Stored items

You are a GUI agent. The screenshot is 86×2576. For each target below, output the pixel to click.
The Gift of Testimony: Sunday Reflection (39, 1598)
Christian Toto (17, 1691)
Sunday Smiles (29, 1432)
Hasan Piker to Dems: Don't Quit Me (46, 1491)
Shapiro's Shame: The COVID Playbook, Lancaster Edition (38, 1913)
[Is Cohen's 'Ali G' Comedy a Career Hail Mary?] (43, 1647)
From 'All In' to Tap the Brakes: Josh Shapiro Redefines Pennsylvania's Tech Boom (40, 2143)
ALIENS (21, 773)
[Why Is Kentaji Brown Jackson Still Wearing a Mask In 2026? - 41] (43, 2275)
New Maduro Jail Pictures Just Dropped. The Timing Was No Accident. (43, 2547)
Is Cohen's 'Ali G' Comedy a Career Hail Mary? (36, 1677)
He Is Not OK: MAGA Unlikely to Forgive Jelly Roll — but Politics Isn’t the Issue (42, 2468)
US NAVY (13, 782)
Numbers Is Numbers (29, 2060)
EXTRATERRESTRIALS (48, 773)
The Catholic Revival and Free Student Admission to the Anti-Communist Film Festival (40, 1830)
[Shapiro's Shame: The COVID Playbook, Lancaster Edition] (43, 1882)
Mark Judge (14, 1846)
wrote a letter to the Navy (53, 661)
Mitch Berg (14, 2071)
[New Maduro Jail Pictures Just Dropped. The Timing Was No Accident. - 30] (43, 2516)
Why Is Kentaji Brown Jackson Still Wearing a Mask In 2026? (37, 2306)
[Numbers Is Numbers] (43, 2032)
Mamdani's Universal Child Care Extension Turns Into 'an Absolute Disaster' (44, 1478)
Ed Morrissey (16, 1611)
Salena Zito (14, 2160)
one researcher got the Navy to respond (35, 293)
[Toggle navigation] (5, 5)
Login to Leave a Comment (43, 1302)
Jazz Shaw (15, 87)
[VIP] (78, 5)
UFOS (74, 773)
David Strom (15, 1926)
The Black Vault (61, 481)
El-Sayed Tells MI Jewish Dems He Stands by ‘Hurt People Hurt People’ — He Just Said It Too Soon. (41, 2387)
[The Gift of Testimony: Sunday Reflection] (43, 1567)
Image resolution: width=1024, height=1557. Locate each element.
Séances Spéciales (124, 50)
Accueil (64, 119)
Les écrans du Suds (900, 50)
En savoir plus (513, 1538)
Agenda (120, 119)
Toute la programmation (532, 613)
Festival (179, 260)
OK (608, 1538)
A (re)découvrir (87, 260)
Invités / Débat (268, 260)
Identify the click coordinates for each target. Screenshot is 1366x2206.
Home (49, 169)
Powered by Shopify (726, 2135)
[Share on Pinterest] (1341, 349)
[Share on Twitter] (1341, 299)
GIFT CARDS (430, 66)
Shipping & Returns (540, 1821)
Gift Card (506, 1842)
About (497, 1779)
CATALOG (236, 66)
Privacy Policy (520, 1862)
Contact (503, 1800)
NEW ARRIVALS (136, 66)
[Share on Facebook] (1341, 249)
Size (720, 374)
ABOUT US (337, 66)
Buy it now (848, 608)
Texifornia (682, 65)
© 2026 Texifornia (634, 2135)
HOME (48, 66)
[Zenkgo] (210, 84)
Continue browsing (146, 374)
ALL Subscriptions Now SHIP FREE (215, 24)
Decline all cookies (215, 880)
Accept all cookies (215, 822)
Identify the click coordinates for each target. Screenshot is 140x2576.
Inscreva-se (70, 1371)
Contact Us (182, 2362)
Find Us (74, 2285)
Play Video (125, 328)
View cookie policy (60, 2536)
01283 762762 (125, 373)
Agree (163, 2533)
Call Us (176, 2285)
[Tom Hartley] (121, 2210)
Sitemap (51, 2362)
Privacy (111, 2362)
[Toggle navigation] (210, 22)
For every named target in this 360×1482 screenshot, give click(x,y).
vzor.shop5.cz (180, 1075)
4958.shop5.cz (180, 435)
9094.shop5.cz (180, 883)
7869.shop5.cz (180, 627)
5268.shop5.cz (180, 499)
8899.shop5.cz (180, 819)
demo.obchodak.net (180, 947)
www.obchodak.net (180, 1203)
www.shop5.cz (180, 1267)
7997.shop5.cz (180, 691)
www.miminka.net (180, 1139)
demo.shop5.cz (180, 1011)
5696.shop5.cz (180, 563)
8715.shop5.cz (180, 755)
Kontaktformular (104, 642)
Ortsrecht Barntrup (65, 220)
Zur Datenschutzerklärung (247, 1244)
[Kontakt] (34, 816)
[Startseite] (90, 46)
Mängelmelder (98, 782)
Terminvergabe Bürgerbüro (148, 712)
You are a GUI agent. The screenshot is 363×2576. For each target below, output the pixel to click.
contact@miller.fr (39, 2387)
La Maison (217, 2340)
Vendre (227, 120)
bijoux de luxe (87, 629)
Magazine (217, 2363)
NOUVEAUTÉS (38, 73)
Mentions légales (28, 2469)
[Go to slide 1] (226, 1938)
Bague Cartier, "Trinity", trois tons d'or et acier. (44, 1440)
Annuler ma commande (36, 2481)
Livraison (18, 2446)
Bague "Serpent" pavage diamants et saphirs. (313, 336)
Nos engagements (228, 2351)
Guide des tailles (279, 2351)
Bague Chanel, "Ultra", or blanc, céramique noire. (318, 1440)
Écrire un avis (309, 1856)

What to work on =
Retype, exactly and in full, the lines above from the one containing "[Is Cohen's 'Ali" through the one containing "Mark Judge (14, 1846)".

Result of this task =
[Is Cohen's 'Ali G' Comedy a Career Hail Mary?] (43, 1647)
From 'All In' to Tap the Brakes: Josh Shapiro Redefines Pennsylvania's Tech Boom (40, 2143)
ALIENS (21, 773)
[Why Is Kentaji Brown Jackson Still Wearing a Mask In 2026? - 41] (43, 2275)
New Maduro Jail Pictures Just Dropped. The Timing Was No Accident. (43, 2547)
Is Cohen's 'Ali G' Comedy a Career Hail Mary? (36, 1677)
He Is Not OK: MAGA Unlikely to Forgive Jelly Roll — but Politics Isn’t the Issue (42, 2468)
US NAVY (13, 782)
Numbers Is Numbers (29, 2060)
EXTRATERRESTRIALS (48, 773)
The Catholic Revival and Free Student Admission to the Anti-Communist Film Festival (40, 1830)
[Shapiro's Shame: The COVID Playbook, Lancaster Edition] (43, 1882)
Mark Judge (14, 1846)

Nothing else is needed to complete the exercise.